Corporations always retain documents, sometimes well beyond the time they are required to, for many reasons. First, they cannot be sure which document will have relevance or usefulness to them at what point in the future, so they just keep them all as a safeguard. Second, there are stiff penalties for destroying evidence in the context of litigation in the U.S., including criminal penalties for both the company and the attorneys involved in such activities.

How was waste disposed in UCC's plant in the U.S.? The waste at the Bhopal plant was poured into open lagoons to evaporate, and this caused pollution.

The documents show that the U.S. plant discharged waste into the Kanahwa river in West Virginia. No similar option existed in Bhopal, so it was left open in ponds, although Carbide's engineers at South Charleston expressly warned of the `danger of subsurface water pollution'.

Can UCC be tried for negligence only if the Indian government joins the law suit filed by the survivors' organisations?

In terms of the disaster, yes. Only if the Indian government joins the suit and seeks to reopen the settlement, or seeks that Union Carbide be sent to India for criminal prosecution. For environmental contamination claims, the participation of the Indian government would be most helpful in terms of getting the court to order injunctive relief (clean-up of the polluted site in Bhopal) in India.

Do the documents show that Warren Anderson and other UCC officials knew about the design defects of, and potential safety issues with, the Bhopal factory?

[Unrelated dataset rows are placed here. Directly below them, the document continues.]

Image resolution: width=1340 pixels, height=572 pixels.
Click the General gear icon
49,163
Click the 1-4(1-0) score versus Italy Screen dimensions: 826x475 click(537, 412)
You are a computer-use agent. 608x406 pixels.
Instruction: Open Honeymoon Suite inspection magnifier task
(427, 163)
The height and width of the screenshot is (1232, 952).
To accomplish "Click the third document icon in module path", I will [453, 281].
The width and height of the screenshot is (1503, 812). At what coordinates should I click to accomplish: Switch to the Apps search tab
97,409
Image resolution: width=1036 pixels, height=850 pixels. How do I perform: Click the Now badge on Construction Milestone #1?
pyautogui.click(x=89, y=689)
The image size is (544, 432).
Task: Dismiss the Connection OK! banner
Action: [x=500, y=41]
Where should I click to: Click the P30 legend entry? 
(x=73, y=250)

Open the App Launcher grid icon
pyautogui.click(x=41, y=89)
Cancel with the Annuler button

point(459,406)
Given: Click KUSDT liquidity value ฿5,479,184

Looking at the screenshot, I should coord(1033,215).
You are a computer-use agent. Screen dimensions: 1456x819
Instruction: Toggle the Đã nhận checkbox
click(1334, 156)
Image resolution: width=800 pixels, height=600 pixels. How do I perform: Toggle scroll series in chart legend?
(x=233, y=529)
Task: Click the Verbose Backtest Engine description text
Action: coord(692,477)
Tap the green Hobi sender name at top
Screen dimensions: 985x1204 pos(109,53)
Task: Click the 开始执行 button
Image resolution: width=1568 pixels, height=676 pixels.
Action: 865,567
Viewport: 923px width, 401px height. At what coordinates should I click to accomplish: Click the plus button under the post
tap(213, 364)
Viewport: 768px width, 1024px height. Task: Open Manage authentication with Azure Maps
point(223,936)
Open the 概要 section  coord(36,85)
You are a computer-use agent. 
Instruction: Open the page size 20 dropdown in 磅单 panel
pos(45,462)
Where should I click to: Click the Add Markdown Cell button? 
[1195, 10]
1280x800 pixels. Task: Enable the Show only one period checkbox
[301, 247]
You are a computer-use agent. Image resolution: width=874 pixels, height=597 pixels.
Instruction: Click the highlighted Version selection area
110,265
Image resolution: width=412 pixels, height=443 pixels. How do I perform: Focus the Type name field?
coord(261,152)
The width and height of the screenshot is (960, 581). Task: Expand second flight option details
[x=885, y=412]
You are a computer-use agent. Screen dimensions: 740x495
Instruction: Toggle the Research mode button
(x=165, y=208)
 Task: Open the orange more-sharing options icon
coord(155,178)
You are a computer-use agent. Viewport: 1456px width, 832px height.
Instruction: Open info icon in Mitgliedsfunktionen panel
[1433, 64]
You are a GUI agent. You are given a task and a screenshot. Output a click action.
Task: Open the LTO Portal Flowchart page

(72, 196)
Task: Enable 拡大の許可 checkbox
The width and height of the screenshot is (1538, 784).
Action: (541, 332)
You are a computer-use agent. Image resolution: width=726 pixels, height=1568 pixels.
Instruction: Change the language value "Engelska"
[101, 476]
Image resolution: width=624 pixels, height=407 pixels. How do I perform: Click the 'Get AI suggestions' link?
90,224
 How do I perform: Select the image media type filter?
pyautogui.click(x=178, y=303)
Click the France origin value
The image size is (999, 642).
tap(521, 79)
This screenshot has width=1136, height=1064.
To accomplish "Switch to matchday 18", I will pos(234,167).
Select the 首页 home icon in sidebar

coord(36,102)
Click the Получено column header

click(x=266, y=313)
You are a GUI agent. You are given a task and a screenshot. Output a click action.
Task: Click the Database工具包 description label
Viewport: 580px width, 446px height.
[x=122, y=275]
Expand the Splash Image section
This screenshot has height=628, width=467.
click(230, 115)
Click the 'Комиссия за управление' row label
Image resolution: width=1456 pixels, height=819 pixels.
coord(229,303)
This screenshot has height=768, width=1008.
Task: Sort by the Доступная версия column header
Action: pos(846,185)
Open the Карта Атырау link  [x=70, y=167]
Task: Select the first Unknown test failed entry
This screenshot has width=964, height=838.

If so, can this revelation help in their extradition to India?

Yes and Yes. Warren Anderson was on the management committee of Union Carbide that made the key decision to transfer inferior and sub-standard technology to Bhopal.

Precisely how long will it take for the conclusion of the suit in the U.S.? What are the expectations of the outcome? How will UCC respond to the interpretation of these discoveries?

UCC has tried to minimise the significance of these documents. But it is clearly concerned that the documents have finally proven, to a considerable extent, that its decisions were the determining factor in causing the Bhopal disaster. It is unclear how long the suit will proceed.

The expectations of the outcome are highly uncertain at this point. Without participation of the Indian government or the Government of Madhya Pradesh, it appears that the court may be somewhat hostile to ordering Union Carbide to do anything about Bhopal. The M.P. government can seek compensation for clean-up costs as damages from UCC. The M.P. government can also correctly point out that UCIL has now been sold and hence there is no party in India who can be made to pay for or actually conduct the clean-up.

Do the documents only reiterate what we knew earlier about UCC's role in causing the disaster?

I think the proof that Carbide transferred unproven technology for the manufacture of this highly dangerous and volatile substance is probably the most significant development in the history of the Bhopal litigation. Many groups, studies, and the Indian government have claimed or alleged this. Now, for the first time, we have documentary proof from Carbide itself. These documents go a long way in showing Carbide's control of its subsidiary as well as its role in causing the disaster. In terms of what caused the worst, large-scale industrial disaster in human history, they are of unquestionable importance.